El filósofo español Fernando Savater decía que libros como La República de Platón y Utopía de Tomás Moro, en rigor, no eran más que caricaturizaciones o parodias. No se trataba, según él, de un planteamiento programático, sino de una ridiculización, una ironía, una cáustica sátira de los afanes de su propio tiempo.
Yo creo que esa consideración tiene bastante sentido: tanto La República como Utopía son insoportables. Y si pensamos en los libros de Aldous Huxley la cosa no es muy distinta: la distopía de Un mundo feliz es tan espantosa como Pala, aún pese a que esta última fue concebida como una utopía.
Pasa lo mismo con Walden Dos de B.F. Skinner y las fabulaciones sobre esa dudosa colonia de piratas emancipados a la que un supuesto capitán Johnson llamó Libertalia.
¡Y ni que hablar de Imagine de John Lennon!
El periodista y poeta nicaragüense Pablo Antonio Cuadra dijo alguna vez que la idea América gravita entre la utopía y el exilio, ya que ambas suponen siempre un destierro. La primera nos destierra del tiempo, la segunda del espacio. Las culturas olmecas, incas o mayas, según Cuadra, constituyeron sistemas sociales que, más o menos, coinciden con las ideas tradicionales de lo que se considera utópico en la literatura y filosofía: la rigidez, la organización meticulosamente estructurada, el absolutismo de un núcleo que posee todas las respuestas y, por supuesto, la forma estática. Y, bueno, como el ideal de lo perfecto aspira sobre todo a la inmovilidad, no es casual que los mayas de la época clásica hayan decidido fugarse de sus ciudades mágicas, quizás debido a ese opresivo peso de la utopía.

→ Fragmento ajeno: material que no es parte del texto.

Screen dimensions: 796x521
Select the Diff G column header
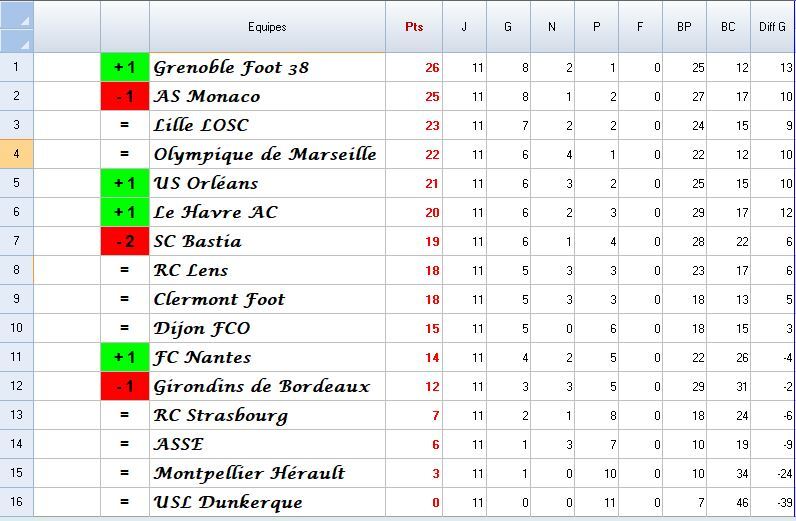coord(772,27)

Los dos siglos anteriores y lo que llevamos de este nos han enseñado a ser mucho más sensatos y prudentes en nuestros furores imaginarios. Nuestras utopías, como dijo la escritora Irene Vallejo en el más reciente programa de La Telaraña, son peldaños de una escalera infinita. Y justo por eso, en palabras del microbiólogo José María Gutiérrez, que también participó en ese mismo programa, más que utopías, podrían considerarse micro-utopías o pequeños grandes avances que nos permiten imaginar y construir un mundo más hospitalario.
Alguna vez, un chileno que se exilió en Costa Rica luego del golpe de Pinochet me dijo algo que me sigue rondando:
Nosotros no queríamos hacer una U.R.S.S. en Chile, nosotros queríamos apenas algo como lo que ustedes tuvieron: salud, agua, electricidad y educación para todos”.

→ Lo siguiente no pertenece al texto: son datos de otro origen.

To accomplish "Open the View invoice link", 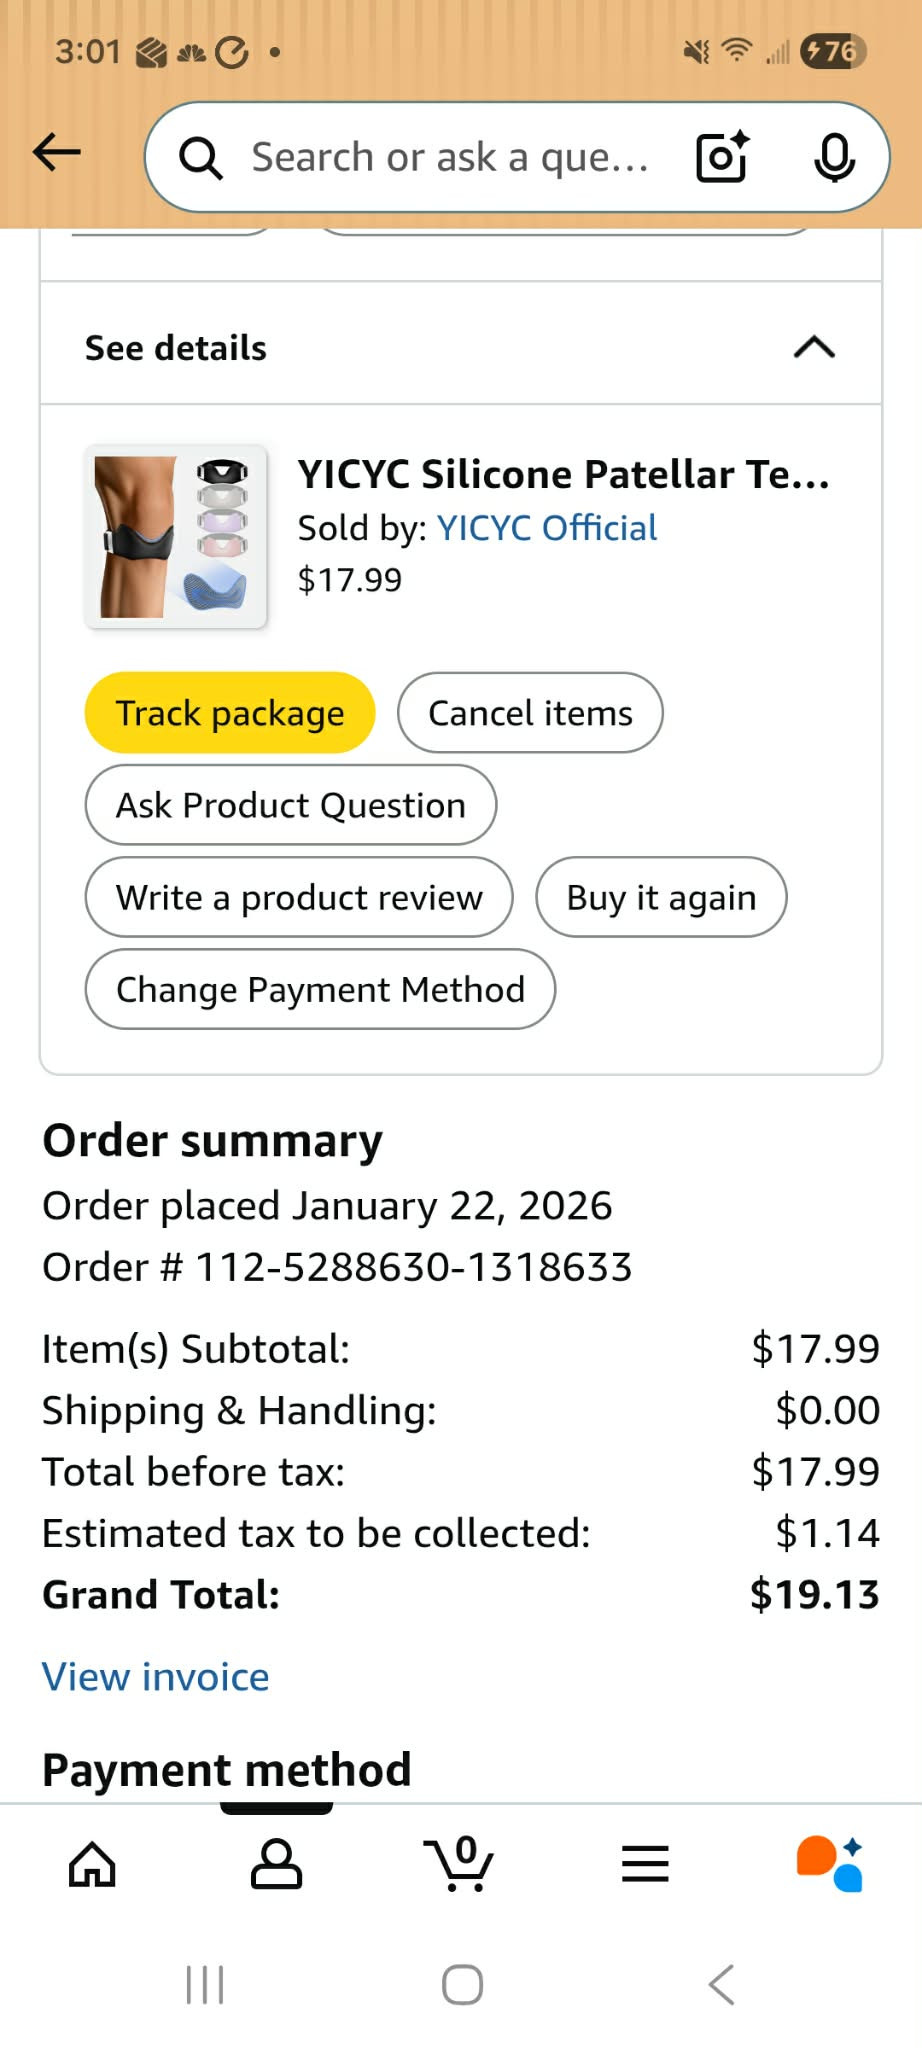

Recuerdo esa consideración y es inevitable pensar que hoy, sin embargo, nuestro país es uno de los más desiguales del mundo y hay más de 40% de trabajadores que no tienen acceso a servicios de salud pública ni a un régimen de pensiones. Y, por si fuera poco, más de la mitad de los adultos mayores de 24 años no terminó la secundaria.
Nos pasamos años urdiendo fantasías maravillosas y, de algún modo, insoportables. Y mientras tanto, nuestra realidad poco a poco fue deteriorándose al punto de que hoy, en rigor, tenemos pasajes similares a una escena de la película Mad Max.
En los sesenta, cuando todo estaba bastante bien, quizás se valía imaginar un mundo sin religiones ni posesiones. Hoy, como hace unos siglos, nos toca volver a imaginar y a trabajar por un mundo donde todos, por lo menos, tengamos trabajo, salud y educación.